§ **Task requirements**
Only lines holding the word "computer" are wanted from the records; copy all of them.

§ **Data to process**
--- START ---

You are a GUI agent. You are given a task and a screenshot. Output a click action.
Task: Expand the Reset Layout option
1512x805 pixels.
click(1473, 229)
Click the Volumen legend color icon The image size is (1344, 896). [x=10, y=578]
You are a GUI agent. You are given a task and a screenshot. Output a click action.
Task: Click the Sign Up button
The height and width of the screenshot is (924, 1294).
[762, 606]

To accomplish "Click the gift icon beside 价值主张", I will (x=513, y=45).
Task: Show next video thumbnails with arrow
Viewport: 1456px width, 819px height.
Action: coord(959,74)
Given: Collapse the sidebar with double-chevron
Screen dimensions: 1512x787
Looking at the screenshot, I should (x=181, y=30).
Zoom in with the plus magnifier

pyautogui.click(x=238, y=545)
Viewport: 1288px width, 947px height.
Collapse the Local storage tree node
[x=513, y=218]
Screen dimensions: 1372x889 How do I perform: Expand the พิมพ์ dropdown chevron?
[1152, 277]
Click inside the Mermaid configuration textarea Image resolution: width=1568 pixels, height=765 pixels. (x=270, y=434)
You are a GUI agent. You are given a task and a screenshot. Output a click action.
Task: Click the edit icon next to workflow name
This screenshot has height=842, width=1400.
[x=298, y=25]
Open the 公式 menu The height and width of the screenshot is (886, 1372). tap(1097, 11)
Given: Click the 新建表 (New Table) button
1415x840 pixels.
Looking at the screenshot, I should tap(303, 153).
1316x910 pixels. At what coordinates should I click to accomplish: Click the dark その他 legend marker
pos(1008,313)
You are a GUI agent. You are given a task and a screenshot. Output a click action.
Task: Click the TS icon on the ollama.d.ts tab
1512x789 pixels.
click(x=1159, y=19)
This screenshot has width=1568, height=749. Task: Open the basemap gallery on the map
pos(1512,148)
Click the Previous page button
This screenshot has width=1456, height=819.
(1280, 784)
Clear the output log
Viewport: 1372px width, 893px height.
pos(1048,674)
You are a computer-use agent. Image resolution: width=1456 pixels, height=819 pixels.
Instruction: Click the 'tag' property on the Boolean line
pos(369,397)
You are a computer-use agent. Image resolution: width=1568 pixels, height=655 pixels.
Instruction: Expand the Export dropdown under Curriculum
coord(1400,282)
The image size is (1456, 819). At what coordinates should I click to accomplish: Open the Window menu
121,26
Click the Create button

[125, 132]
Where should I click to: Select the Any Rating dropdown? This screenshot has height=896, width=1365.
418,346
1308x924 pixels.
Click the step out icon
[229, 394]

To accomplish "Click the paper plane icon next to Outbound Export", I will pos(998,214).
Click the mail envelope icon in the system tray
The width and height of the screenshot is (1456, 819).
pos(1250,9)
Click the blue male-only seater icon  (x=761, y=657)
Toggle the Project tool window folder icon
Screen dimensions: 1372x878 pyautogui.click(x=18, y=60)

--- END ---

§ **Written solution**
You are a computer-use agent. Image resolution: width=1456 pixels, height=819 pixels.
You are a computer-use agent. Image resolution: width=1568 pixels, height=655 pixels.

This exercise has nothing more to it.